*** Opening of ENTRIES PROVIDED ***
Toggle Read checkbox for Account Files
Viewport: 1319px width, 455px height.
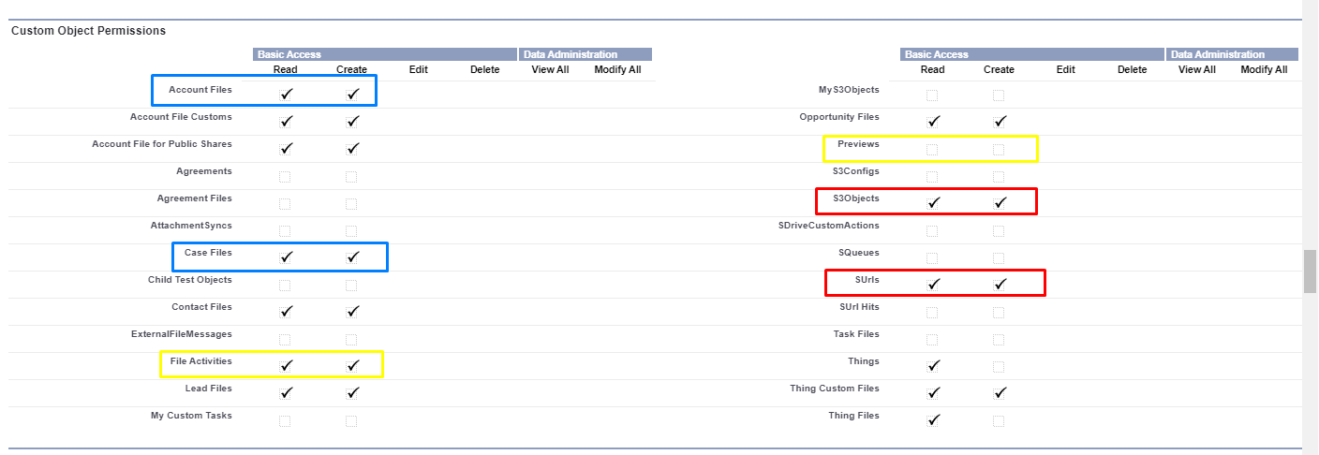click(x=286, y=94)
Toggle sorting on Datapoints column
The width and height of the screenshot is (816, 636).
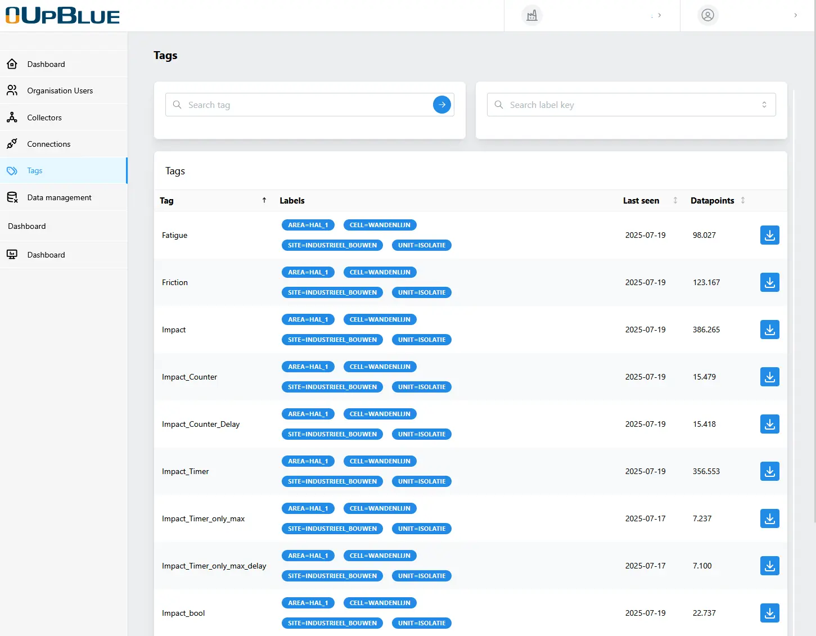742,201
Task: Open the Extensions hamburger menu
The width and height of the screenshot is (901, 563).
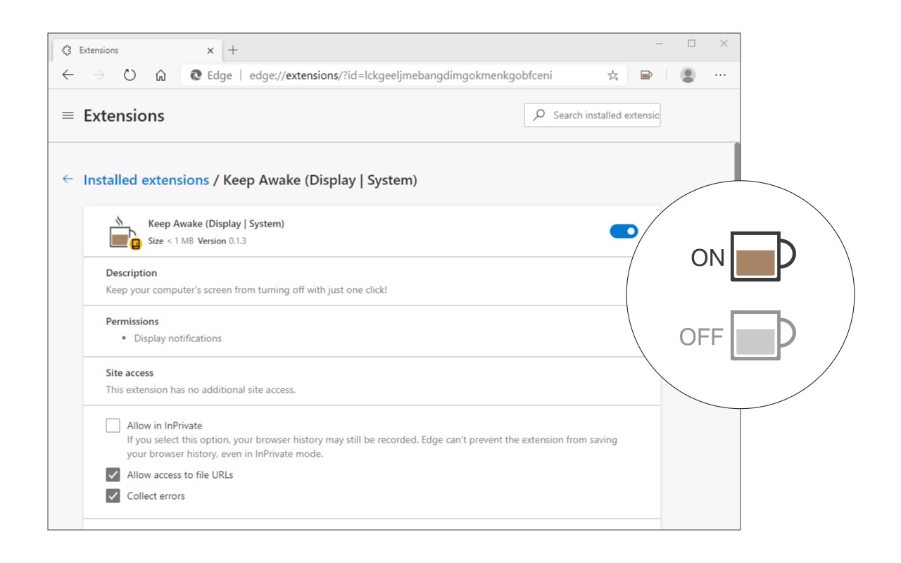Action: pos(68,115)
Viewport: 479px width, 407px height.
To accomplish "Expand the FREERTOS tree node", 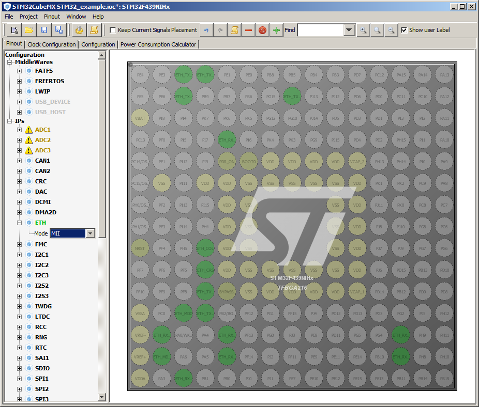I will [20, 81].
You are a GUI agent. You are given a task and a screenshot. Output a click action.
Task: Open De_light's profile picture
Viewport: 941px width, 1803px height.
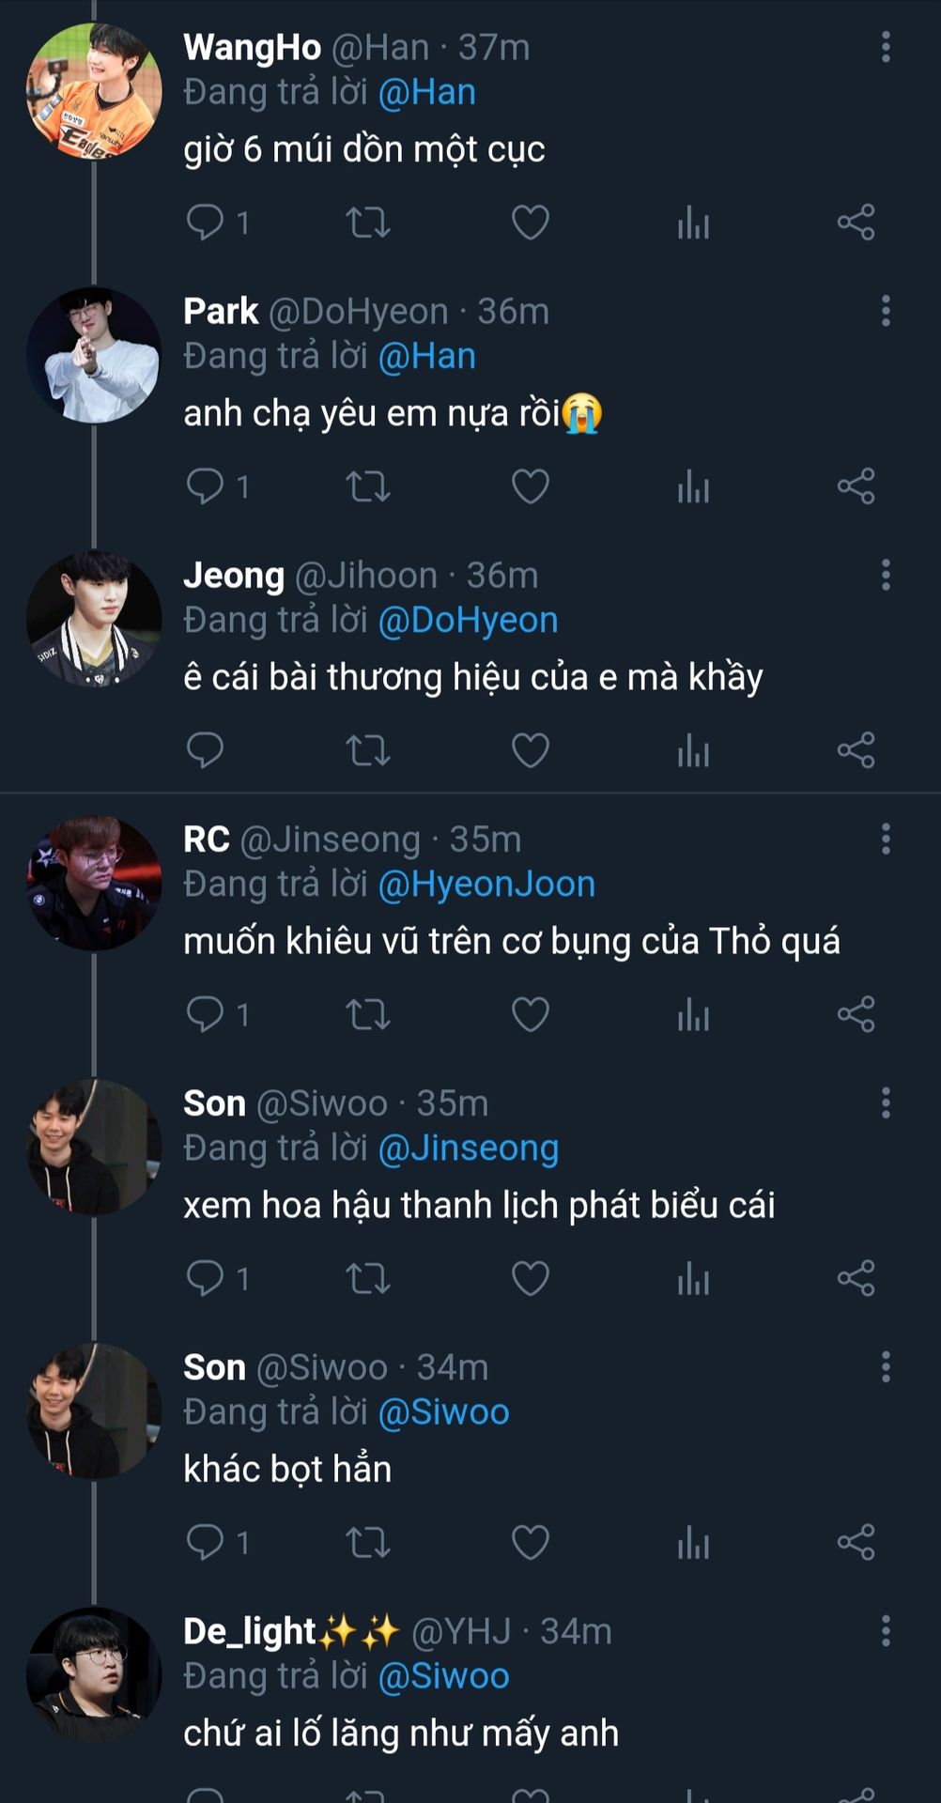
*** Close of ENTRIES PROVIDED ***
» **DIRECTIONS**: Give again, word for word, the line containing "You are a GUI" and every line after it to the end of the records; leave out the pictures.

» **OUTPUT FOR THIS TASK**:
You are a GUI agent. You are given a task and a screenshot. Output a click action.
Task: Open De_light's profile picture
Viewport: 941px width, 1803px height.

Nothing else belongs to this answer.